Hi everyone! I am new here. I signed on because I'm desperate for advice, and I love my husband who is a DL.
He's an artist, and so am I. We've been married for a short time now, but known each other since we were kids. He introduced his DL fetish to me a few months after we started dating (this is how he introduced me to diapers: I got into bed, and he was wearing one. No warning.). He told me that he felt comfortable opening up to me because I'm very interested in fetishes (I've done a lot of research on sexual fetishes in the past- mostly because of a past interest in sex toy and fetish gear design), and he thought he'd be safe with me, thought maybe I'd be into anything. Well, I wanted to be supportive, and I knew how much shame he had had about wearing them. But honestly, I felt uncomfortable with it, and not particularly excited about it. I went along with it for some months (he would wear a diaper during sex/sleep maybe a few times a week during that time). And, actually, I did find it pleasing sometimes. It can feel great to be so intimately caring to another person- and he is SO lovely and vulnerable when he is diapered, and he never shows me that vulnerability in any other context. I even wore a diaper a few times, which was fine.
But I got burnt out. Resentful. I'm naturally a more submissive sexual partner, and it started to feel so depressing to me that he got this careful attention from me, and I didn't get that quality of attention from him. He just doesn't know how to really pay close attention as a lover, and doesn't like to be in control. (We talked it over, he's tried, but he just doesn't know how to be a naturally strong "take control in bed" kind of person) I am able to switch and be the more controlling/doting partner, but it's NOT my preference. I just got burnt out and stopped wanting to do it.

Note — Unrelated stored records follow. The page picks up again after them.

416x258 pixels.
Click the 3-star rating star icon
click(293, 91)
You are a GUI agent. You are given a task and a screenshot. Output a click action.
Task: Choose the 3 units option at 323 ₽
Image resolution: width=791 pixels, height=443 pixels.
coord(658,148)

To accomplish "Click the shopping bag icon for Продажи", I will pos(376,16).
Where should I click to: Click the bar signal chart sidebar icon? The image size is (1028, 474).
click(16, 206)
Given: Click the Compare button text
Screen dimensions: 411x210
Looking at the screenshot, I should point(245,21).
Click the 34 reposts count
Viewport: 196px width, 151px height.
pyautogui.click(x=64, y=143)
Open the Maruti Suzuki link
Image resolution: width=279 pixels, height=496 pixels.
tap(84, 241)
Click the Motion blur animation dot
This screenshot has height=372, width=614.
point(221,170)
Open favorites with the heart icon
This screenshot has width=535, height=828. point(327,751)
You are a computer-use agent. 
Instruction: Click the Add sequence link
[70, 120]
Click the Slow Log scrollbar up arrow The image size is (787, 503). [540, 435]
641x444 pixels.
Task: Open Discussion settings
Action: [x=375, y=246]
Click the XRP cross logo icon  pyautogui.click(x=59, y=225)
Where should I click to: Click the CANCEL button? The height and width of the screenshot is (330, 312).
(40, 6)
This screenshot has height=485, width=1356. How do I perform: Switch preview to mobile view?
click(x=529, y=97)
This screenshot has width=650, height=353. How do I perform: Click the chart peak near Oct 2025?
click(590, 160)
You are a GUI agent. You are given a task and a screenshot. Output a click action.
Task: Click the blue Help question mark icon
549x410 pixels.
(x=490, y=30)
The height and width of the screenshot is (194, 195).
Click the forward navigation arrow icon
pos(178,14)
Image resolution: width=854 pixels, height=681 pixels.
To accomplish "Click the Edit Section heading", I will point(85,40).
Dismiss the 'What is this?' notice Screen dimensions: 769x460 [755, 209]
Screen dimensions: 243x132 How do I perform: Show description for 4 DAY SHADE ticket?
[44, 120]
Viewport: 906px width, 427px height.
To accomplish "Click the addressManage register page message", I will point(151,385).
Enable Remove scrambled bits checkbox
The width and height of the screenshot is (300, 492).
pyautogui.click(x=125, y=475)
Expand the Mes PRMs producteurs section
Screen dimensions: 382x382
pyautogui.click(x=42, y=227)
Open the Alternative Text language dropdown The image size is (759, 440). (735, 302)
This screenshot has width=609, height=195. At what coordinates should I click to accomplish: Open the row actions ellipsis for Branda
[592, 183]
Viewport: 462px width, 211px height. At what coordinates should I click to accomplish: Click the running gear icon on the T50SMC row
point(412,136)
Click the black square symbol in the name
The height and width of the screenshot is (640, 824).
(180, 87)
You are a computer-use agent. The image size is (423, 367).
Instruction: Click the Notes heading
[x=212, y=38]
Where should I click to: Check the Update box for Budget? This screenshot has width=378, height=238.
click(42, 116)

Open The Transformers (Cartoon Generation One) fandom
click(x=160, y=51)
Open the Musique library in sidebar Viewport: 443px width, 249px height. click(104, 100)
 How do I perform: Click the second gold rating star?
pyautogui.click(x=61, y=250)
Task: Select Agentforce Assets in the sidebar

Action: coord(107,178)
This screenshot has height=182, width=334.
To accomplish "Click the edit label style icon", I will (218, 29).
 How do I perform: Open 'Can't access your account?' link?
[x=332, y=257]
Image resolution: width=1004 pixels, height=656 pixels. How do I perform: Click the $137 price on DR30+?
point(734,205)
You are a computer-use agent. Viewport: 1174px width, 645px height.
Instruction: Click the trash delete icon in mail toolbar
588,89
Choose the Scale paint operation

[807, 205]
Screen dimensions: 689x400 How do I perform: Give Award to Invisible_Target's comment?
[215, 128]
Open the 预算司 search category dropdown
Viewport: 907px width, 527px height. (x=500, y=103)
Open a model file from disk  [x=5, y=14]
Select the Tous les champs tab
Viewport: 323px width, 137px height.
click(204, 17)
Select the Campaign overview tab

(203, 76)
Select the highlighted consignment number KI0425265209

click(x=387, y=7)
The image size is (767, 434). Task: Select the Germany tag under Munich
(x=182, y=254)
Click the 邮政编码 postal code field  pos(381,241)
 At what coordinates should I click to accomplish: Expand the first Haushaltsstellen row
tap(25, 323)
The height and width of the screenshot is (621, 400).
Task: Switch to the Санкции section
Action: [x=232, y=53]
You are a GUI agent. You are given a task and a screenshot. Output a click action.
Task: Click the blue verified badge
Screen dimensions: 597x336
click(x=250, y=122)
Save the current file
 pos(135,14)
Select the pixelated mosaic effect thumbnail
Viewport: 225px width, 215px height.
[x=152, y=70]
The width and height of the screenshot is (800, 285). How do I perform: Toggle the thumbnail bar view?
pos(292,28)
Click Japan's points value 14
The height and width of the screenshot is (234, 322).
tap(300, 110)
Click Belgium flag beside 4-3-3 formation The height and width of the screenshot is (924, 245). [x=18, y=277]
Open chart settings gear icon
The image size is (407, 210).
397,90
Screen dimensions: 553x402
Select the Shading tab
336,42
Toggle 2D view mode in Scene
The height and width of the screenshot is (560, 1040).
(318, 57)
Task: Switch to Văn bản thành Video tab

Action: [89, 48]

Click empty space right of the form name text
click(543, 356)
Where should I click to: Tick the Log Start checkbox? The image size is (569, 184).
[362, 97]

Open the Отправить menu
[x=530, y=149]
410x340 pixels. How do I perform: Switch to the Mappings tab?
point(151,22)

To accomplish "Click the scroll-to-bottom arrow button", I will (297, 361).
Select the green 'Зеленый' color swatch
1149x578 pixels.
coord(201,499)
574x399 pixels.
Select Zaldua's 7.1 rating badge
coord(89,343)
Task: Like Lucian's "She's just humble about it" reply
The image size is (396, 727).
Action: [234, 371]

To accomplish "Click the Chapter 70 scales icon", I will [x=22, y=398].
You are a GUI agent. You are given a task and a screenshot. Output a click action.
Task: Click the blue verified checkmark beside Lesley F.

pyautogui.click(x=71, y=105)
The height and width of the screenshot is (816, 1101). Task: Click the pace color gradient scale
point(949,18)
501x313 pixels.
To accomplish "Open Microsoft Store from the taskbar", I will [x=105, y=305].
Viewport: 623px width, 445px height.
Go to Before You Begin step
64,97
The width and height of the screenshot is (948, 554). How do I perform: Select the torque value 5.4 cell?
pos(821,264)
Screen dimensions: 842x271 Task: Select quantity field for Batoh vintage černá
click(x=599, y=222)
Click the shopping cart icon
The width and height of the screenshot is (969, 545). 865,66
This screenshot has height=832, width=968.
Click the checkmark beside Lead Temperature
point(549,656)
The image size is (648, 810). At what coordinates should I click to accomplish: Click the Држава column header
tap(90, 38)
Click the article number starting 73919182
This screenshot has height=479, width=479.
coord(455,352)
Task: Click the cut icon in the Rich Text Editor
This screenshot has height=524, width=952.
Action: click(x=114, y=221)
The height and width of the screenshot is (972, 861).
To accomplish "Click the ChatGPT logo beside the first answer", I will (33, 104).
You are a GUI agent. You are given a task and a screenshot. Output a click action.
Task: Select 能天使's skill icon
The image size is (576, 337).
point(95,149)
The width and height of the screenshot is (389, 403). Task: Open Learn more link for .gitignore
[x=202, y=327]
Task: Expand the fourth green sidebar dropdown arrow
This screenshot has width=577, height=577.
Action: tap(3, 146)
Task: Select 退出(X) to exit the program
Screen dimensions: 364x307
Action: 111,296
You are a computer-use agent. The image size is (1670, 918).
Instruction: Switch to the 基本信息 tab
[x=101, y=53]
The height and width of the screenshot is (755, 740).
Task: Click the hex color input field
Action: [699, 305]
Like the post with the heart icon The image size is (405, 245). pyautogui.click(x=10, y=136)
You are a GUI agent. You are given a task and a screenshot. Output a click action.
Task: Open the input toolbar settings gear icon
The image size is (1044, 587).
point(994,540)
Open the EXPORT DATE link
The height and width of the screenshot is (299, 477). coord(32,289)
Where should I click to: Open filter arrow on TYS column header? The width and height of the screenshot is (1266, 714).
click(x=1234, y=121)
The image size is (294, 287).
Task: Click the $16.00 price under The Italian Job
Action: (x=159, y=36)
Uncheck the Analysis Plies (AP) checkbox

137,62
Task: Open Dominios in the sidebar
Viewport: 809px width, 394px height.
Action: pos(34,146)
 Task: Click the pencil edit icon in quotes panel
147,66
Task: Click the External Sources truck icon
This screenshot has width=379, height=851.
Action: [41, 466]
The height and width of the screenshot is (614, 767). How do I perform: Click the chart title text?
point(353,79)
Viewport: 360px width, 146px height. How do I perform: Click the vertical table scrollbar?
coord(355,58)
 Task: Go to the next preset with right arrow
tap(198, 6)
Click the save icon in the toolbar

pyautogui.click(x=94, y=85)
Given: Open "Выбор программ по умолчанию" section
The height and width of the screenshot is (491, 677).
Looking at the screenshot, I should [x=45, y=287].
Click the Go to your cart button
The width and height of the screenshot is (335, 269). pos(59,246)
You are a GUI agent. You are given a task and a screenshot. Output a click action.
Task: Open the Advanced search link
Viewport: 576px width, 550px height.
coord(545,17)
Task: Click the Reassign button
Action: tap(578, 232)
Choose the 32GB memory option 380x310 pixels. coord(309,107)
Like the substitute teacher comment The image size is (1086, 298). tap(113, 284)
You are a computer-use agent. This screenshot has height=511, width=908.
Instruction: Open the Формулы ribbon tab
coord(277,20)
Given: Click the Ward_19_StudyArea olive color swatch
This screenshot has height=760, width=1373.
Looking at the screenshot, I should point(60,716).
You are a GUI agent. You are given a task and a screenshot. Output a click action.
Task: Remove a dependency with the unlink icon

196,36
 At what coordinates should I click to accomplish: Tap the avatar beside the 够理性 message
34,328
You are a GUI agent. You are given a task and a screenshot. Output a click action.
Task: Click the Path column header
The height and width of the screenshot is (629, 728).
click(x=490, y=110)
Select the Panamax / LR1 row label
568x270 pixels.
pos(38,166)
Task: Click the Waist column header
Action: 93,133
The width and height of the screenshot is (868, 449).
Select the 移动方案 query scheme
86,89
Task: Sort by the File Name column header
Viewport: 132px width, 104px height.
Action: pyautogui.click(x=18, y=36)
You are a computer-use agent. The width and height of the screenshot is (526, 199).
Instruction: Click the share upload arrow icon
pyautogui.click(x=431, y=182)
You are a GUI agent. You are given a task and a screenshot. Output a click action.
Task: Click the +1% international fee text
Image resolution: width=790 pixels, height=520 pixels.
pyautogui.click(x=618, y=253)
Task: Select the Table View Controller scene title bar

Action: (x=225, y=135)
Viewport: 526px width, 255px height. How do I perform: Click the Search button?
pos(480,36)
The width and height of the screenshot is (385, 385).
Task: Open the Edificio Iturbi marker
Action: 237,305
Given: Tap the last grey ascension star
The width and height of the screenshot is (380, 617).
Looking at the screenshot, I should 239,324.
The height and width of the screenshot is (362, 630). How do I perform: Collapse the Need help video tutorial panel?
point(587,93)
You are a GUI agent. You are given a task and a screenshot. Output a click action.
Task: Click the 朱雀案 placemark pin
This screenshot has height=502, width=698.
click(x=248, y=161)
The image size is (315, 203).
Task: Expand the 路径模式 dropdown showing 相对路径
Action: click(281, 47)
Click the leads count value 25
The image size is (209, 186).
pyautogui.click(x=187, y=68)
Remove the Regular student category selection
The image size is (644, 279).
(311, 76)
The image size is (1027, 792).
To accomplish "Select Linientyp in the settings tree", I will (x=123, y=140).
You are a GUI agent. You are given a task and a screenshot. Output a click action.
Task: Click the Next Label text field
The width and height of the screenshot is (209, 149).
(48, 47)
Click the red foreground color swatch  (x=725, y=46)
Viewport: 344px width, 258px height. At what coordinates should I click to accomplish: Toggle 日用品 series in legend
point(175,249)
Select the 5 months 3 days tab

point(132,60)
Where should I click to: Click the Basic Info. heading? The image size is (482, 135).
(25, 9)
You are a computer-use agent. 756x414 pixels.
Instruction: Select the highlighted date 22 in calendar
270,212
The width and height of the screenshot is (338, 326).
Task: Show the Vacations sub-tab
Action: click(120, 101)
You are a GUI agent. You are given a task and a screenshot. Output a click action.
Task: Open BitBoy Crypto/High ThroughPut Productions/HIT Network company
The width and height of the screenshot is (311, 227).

When I didn't respond to him by touching his diaper when he wore it last, he got so deeply upset. My experience was that I felt dominated into agreement by his enormous upset, and I just shut down around it. Yesterday we went to couples therapy, and I brought up that maybe this fetish doesn't work for me (since I don't feel like I can choose freely, I feel like if I don't do what he wants, he's depressed and distant for days, it feels like a gun to my head "do this or we'll both be punished"), maybe I'm not going to be intimate with him while he's wearing diapers anymore. And what resulted was horrible. He told me that if he wasn't so scared, he would leave me and try to find someone else.
This situation feels so awful.
I love my husband, and I don't want to lose him, and I don't want him to be unhappy, but it feels like diapers open up a black hole of need in him, and it feels draining, scary, and I feel really left out and unappreciated.
Part of me knows that I get to choose- stay with him, and participate with him in diapering, or get divorced. And it seems like the stupidest idea ever to get divorced over this. But I'm really depressed, and don't know how to get used to this. I would really welcome your thoughts, obviously I can't talk with ANY of our friends about this, and I really need someone to talk with right now.